_ABOUT THIS EXERCISE_. Pick up the Helm and Kubernetes platform installation guide below right after its last sentence, and write what comes next.

_TEXT_.

++++++++++++++++++++

If you restrict ALB access using the alb.ingress.kubernetes.io/inbound-cidrs annotation, be sure to include the NAT gateway public IP addresses in addition to any developer IPs. In-cluster pods reach the internet-facing ALB through the NAT gateway, so the ALB sees the NAT gateway IP as the source. Without it, internal components get i/o timeout errors.

Step 5: Install the platform

Update charts/poolside-deployment/values.yaml with your environment-specific values, then install the chart: 
helm install poolside-deployment ./charts/poolside-deployment \
  --namespace poolside \
  -f ./charts/poolside-deployment/values.yaml
Most deployments require the following values: 
global:
  containerRepositoryOverride: "<account-id>.dkr.ecr.<region>.amazonaws.com/<ecr-prefix>"
  openshiftCompatibility: false
  ingressClass: "alb"
  s3:
    secretName: ""

postgres:
  enabled: false

Step 6: Verify the installation

After the Helm release finishes, verify ingress, pods, and core API health. Check the ingress objects: 
kubectl get ingress -n poolside
Check the pods: 
kubectl get pods -n poolside
Check the recent core-api logs: 
kubectl logs -n poolside -l app.kubernetes.io/component=core-api --tail=50
Look for log lines that show the database connection succeeded and the S3 flush loops are running.

Step 7: Configure DNS

All ingresses should show the same ALB hostname in the ADDRESS column. Create a Route 53 ALIAS record pointing your webHost name (for example, poolside.example.com) to that ALB hostname.

++++++++++++++++++++

_EXERCISE DATA_.
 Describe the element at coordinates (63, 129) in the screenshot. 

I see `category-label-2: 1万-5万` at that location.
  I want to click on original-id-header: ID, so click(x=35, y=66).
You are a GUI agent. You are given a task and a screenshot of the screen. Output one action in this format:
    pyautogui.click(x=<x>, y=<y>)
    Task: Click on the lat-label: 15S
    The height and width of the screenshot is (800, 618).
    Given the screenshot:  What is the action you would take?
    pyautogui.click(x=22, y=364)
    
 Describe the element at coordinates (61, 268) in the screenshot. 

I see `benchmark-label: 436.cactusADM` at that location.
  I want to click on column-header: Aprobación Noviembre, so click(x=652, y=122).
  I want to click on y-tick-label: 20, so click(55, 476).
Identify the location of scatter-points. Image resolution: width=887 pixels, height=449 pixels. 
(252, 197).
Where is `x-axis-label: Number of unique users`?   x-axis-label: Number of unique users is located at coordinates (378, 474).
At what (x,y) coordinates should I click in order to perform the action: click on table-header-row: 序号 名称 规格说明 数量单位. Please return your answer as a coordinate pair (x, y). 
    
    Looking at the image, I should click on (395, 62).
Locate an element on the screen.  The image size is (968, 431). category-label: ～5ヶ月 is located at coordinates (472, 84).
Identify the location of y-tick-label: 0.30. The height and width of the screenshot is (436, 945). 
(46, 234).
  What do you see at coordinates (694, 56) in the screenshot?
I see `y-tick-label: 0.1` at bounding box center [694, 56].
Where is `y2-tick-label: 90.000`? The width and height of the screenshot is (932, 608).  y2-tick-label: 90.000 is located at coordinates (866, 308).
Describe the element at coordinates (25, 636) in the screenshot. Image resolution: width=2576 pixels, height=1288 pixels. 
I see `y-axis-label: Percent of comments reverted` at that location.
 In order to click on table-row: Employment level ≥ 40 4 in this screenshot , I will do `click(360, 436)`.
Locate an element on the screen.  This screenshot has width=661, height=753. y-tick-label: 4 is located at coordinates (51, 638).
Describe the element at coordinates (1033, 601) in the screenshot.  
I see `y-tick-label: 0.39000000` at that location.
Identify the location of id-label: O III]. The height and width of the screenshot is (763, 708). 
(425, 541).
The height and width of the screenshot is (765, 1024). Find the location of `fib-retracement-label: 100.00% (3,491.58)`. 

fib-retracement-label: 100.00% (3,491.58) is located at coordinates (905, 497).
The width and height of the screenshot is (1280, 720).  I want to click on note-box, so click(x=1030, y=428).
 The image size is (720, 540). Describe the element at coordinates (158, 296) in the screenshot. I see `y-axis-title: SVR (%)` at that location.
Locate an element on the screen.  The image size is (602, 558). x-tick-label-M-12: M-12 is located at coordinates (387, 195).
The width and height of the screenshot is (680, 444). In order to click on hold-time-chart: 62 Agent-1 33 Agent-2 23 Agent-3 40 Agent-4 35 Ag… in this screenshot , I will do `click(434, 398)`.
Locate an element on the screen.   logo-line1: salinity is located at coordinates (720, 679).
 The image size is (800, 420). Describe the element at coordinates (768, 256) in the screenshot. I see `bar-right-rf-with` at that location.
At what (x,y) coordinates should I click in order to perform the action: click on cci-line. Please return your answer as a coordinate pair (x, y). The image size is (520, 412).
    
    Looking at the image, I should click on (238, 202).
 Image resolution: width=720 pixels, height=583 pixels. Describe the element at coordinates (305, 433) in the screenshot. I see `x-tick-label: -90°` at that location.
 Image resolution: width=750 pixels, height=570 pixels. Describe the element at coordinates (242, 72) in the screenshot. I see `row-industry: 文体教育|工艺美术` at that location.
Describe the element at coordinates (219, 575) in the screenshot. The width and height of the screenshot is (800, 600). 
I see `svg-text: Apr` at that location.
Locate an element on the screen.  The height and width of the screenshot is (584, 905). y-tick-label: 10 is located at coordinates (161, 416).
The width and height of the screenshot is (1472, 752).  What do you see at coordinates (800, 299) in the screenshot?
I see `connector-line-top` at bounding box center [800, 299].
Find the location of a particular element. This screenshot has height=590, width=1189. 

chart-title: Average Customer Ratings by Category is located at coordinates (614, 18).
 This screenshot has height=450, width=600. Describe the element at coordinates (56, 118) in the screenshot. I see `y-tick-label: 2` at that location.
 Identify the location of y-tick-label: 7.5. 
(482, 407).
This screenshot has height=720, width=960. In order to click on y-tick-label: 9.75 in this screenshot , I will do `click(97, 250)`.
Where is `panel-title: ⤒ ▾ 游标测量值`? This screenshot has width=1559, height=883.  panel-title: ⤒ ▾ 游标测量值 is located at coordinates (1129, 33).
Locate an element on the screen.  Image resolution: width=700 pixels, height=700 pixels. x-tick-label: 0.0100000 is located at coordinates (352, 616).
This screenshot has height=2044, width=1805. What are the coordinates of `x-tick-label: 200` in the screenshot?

++++++++++++++++++++

_THE ANSWER_.
Step 8: Complete initial access setup

After the platform is up, open the webHost URL and complete the first-login flow. If you have not already created an OIDC application for Poolside, create one now. The login URI must match your webHost URL, and the application must allow the following callback URLs:
  • https://<web-hostname>/auth/callback
  • https://<web-hostname>/authorize/callback
  • https://<api-hostname>/auth/callback
  • https://<api-hostname>/authorize/callback
During setup, provide the following values from your identity provider:
  • Provider Name (for example, Keycloak, Cognito, Entra ID, Okta)
  • Provider URL
  • Client ID
  • Client secret

Model deployment

After the platform is running, continue with Model inference on Amazon EKS.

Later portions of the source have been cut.